Neoplecostomus botucatu
- Conservation status: Critically Endangered (IUCN 3.1)

Scientific classification
- Kingdom: Animalia
- Phylum: Chordata
- Class: Actinopterygii
- Division: Teleostei
- Order: Siluriformes
- Family: Loricariidae
- Genus: Neoplecostomus
- Species: N. botucatu
- Binomial name: Neoplecostomus botucatu Roxo, Oliveira & Zawadzki, 2012

= Neoplecostomus botucatu =

- Authority: Roxo, Oliveira & Zawadzki, 2012
- Conservation status: CR

Species of catfish

Neoplecostomus botucatu is a species of freshwater ray-finned fish belonging to the family Loricariidae, the suckermouth armoured catfishes, and the subfamily Hypoptopomatinae, the cascudinhos. This catfish is endemic to Brazil.

==Taxonomy==
Neoplecostomus botucatu was first formally described in 2012 by the ichthyologists Fábio Fernandes Roxo, Claudio de Oliveira and Cláudio Henrique Zawadzki, with its type locality given as the stream of Åguas de Madalena, a tributary of the Pardo River, in the Paranapanema basin at 22°59'25"S, 48°25'37"W, in the Municipality of Botucatu, in the Brazilian state of São Paulo.
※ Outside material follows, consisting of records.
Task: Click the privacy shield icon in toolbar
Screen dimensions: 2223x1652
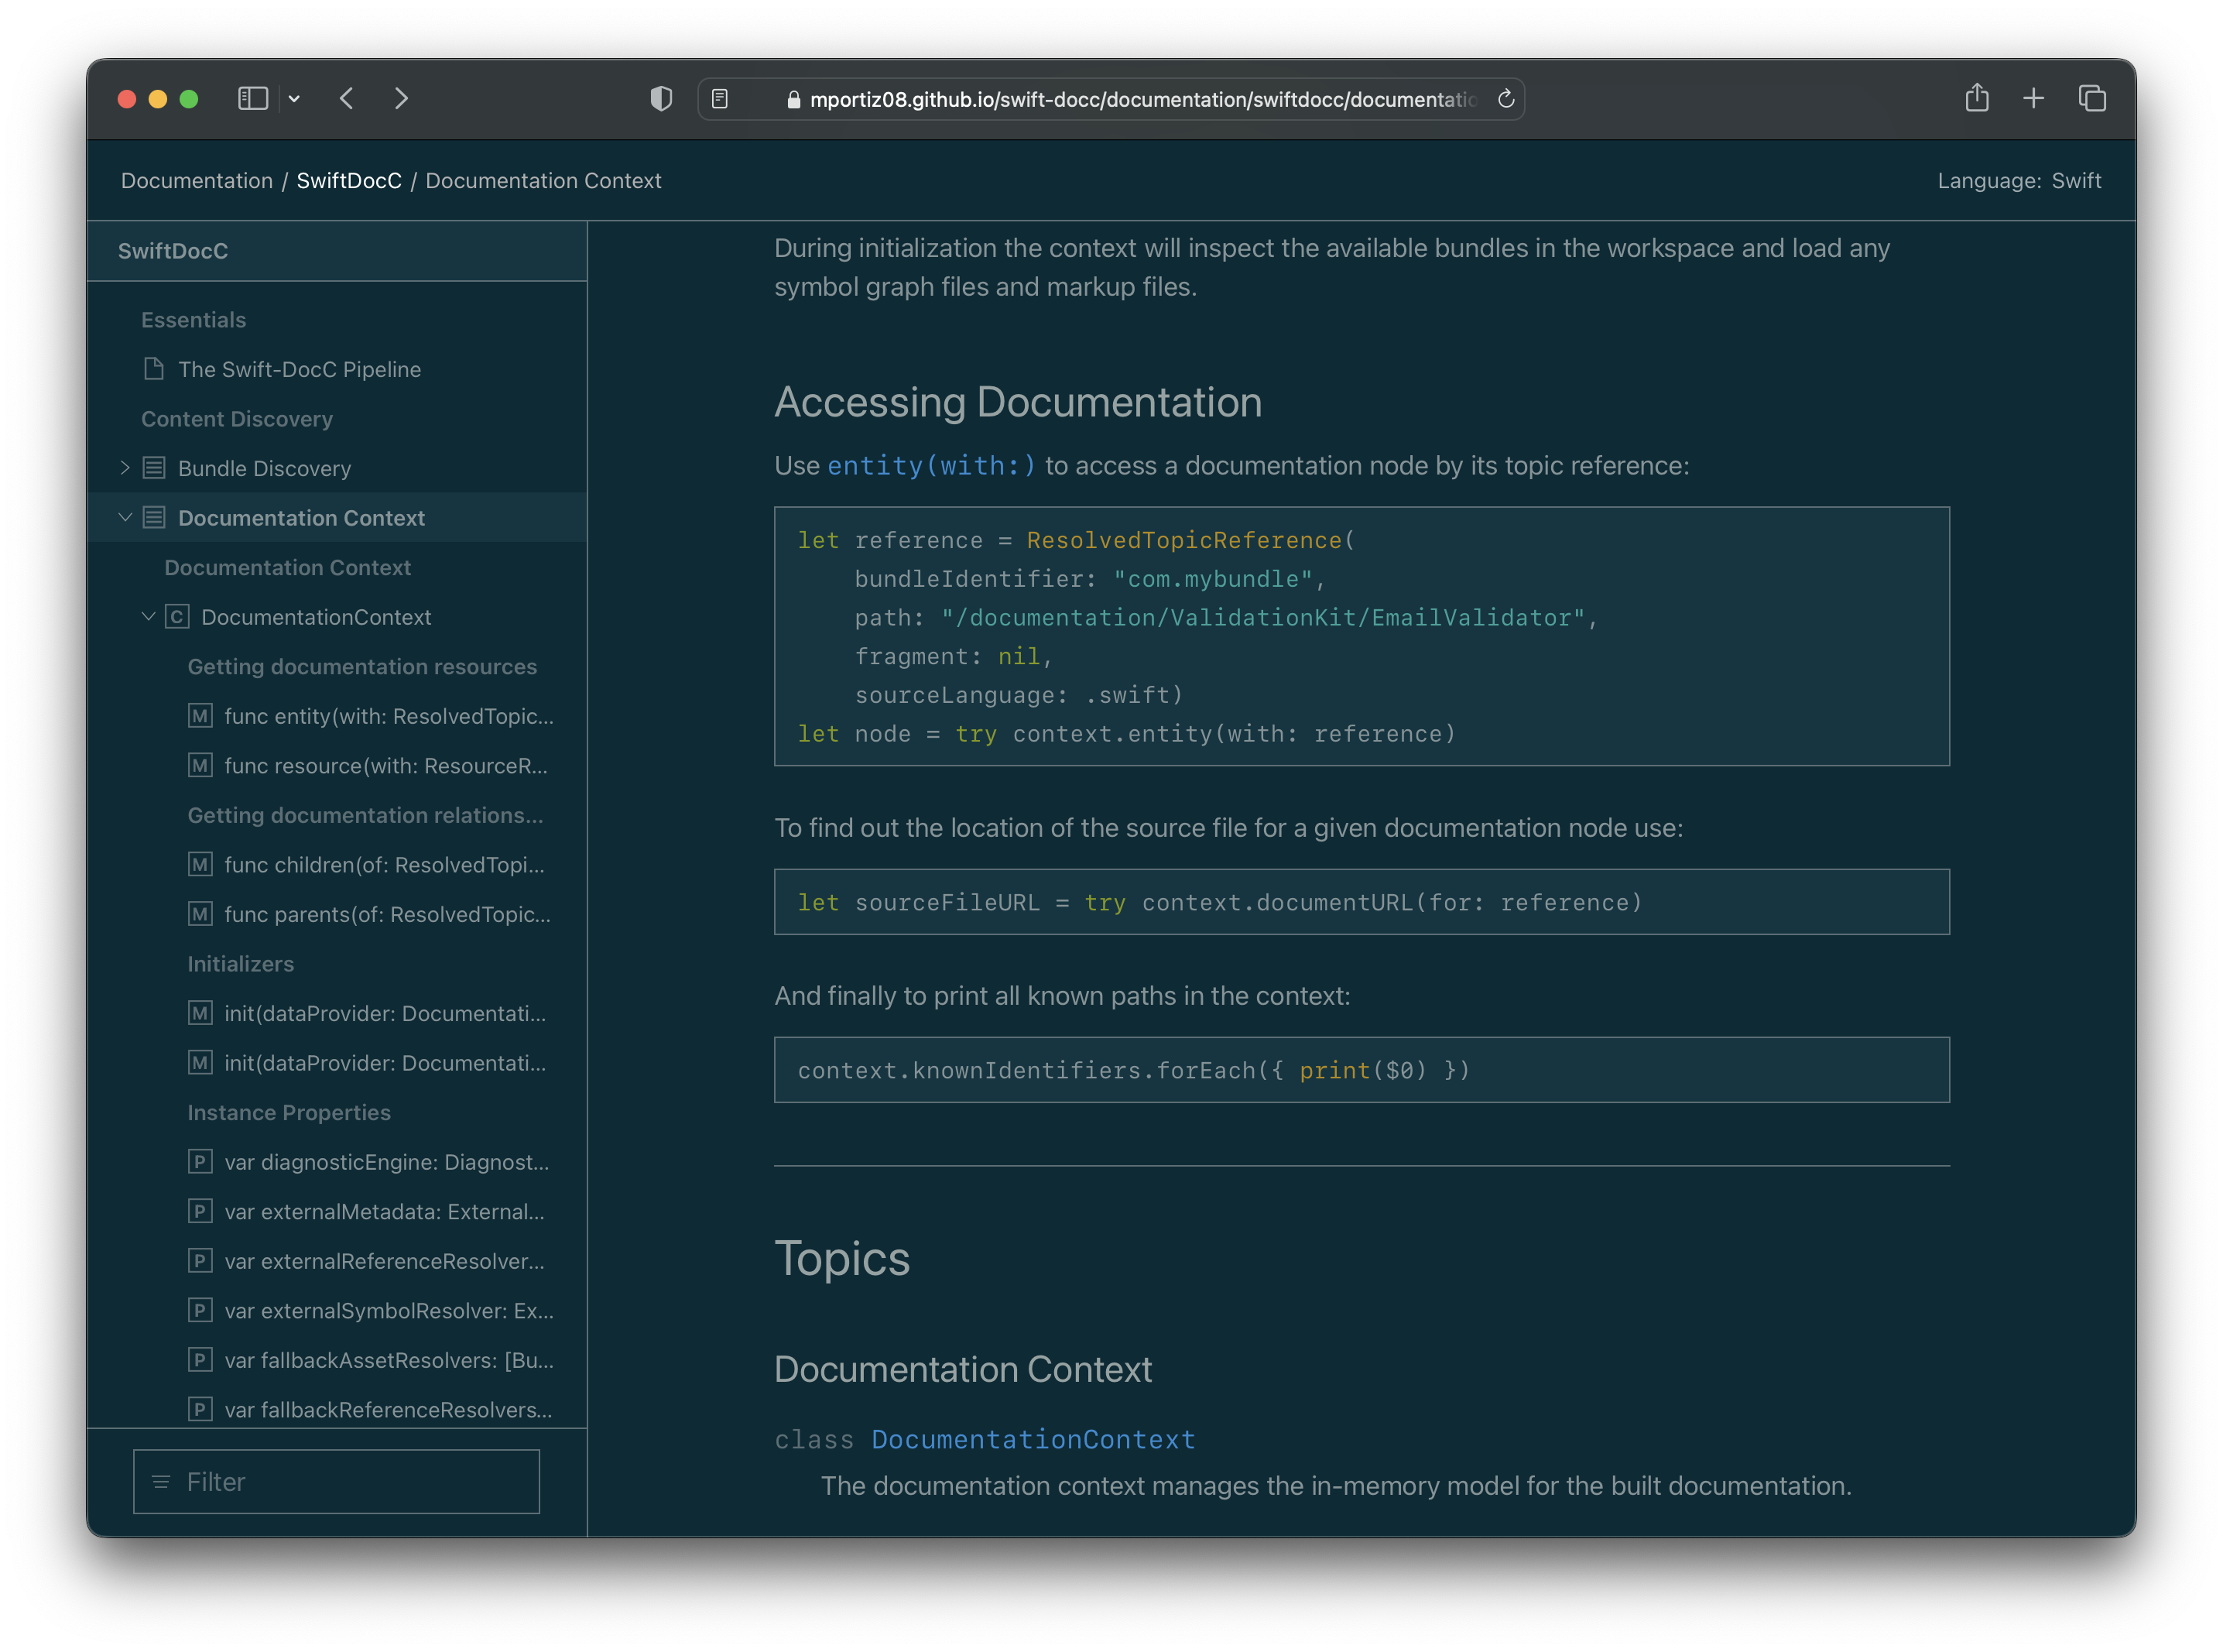Action: click(x=660, y=98)
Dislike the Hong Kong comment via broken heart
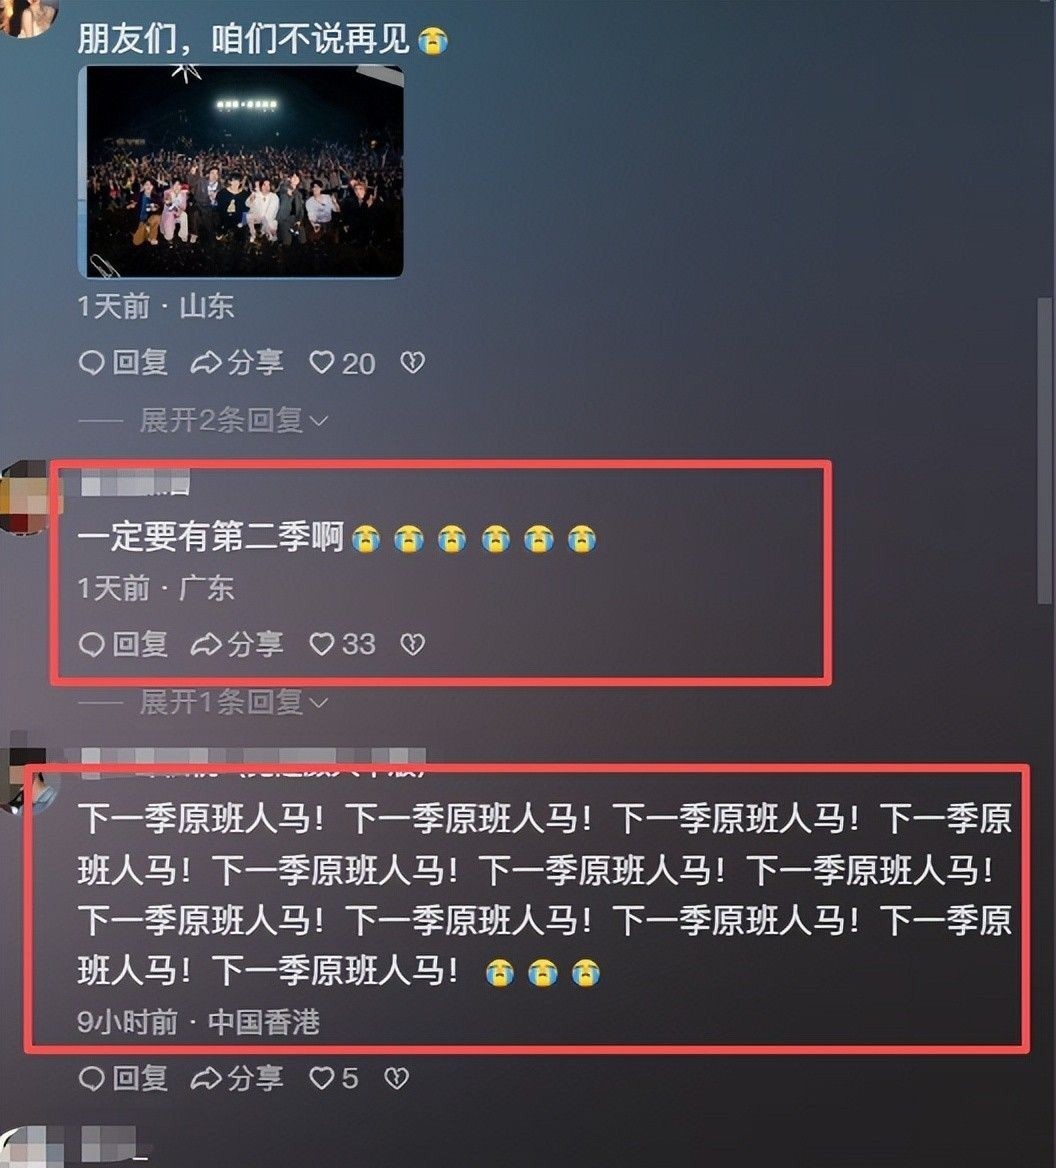 pos(396,1078)
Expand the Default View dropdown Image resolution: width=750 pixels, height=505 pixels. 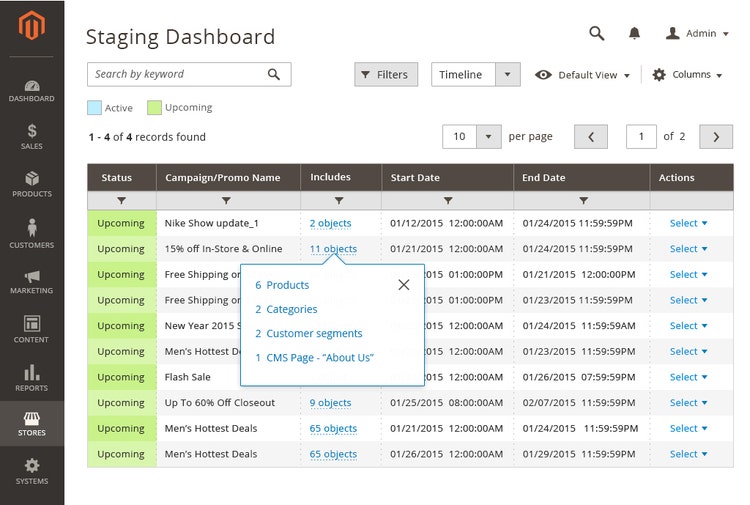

Eschmeyer's Catalog of Fishes classifies the genus Neoplecostomus in the subfamily Hypoptopomatinae, the cascudinhos, within the suckermouth armored catfish family Loricariidae.

==Etymology==
Neoplecostomus botucatu is classified within the genus Neoplecostomus. This name prefixes neo-, for "new", onto plecostomus, as this genus was proposed as a subgenus of Plecostomus, now known as Hypostomus and classified in the subfamily Hypostominae. The specific name, botucatu, refers to the type locality, the Municipality of Botucatu in São Paulo state.

==Description==
Neoplecostomus botucatu has a single spine, seven soft rays on its dorsal fin, and six soft rays in its anal fin. It can be told apart from almost all other species in its genus by its poorly developed adipose fin, combined with the obvious dark spots all over its body and lack of bands on the back. These spots are not present in Neoplecostomus paranensis, which has a banded back, or the other Neoplecostomus, with a poorly developed adipose fin. This species has an elongated body shape and it reaches a standard length of 10.2 cm.

==Distribution==
Neoplecostomus botucatu is endemic to Brazil, where it is known only from its type locality, the Åguas de Madalena stream in Botucatu, São Paulo. Despite intensive sampling elsewhere in the Pardo River system, it has not been found anywhere else.

==Conservations status==
Neoplecostomus botucatu is, as far as is known, restricted to a single small stream. The catfishes in this genus require well-oxygentated, fast-flowing streams with rocky substrates. A dam is planned for the Pardo River upstream from the stream where this species occurs, and this may have an effect on the water quality downstream. The International Union for Conservation of Nature have, therefore, classified N. botocatu as Crtitcally Endangered.